Un volume che racconta tre voci dell'italofonia albanese.
L'Istituto Italiano di Cultura in collaborazione con la casa editrice Pegi presenterà l'edizione albanese del saggio 'Le prime voci dell'italofonia albanese: Elvira Dones, Ornela Vorpsi, Anilda Ibrahimi' di Fabio M.
Rocchi e tradotto da Diana Kastratiil 19 novembre alle 18.30 nella Biblioteca dell'Istituto di cultura di Tirana, dove l'autore dialogherà con la prof.ssa Dhurata Shehri.
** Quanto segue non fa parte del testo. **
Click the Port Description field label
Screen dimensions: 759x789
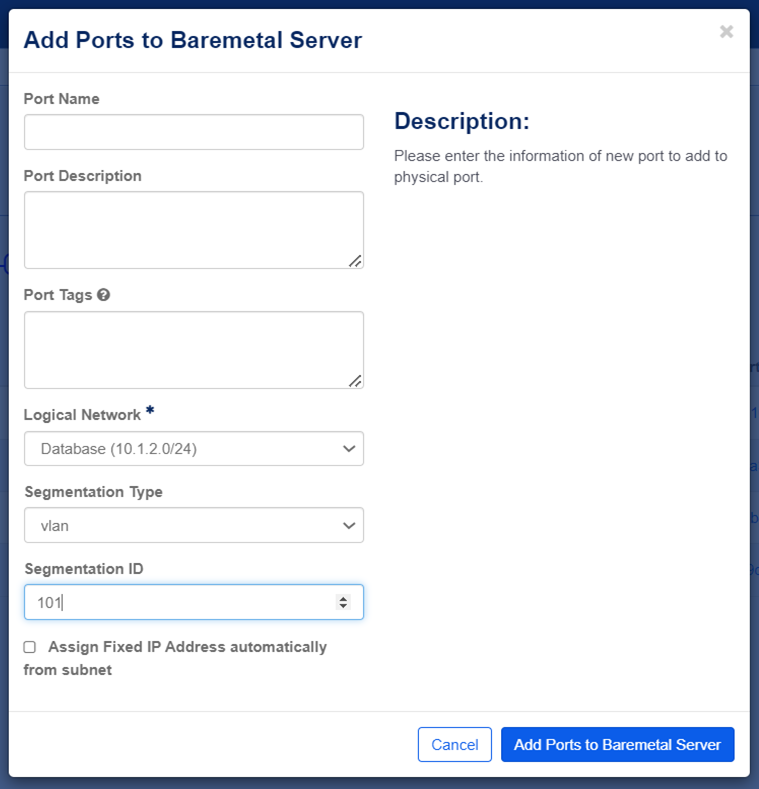coord(82,176)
Sotto l'etichetta della migrazione italofona dell'area balcanica sono state raccolte, soprattutto nel primo decennio degli anni Duemila, numerose testimonianze letterarie che provenivano da un mondo in dissoluzione, spiega l'Istituto. I conflitti etnici e geopolitici hanno liberato voci che erano spinte dall'urgenza di raccontare, nel tentativo di ricostruire una nuova e più complessa identità. In questo contesto, la letteratura italofona albanese costituisce certamente un fenomeno consistente. In due decenni si è formato un vero e proprio canone compatto di autori, la cui prima fase è rappresentata da Elvira Dones, Ornela Vorpsi e Anilda Ibrahimi.
Il libro - pubblicato anche grazie al contributo del ministero degli Esteri - ne analizza le opere.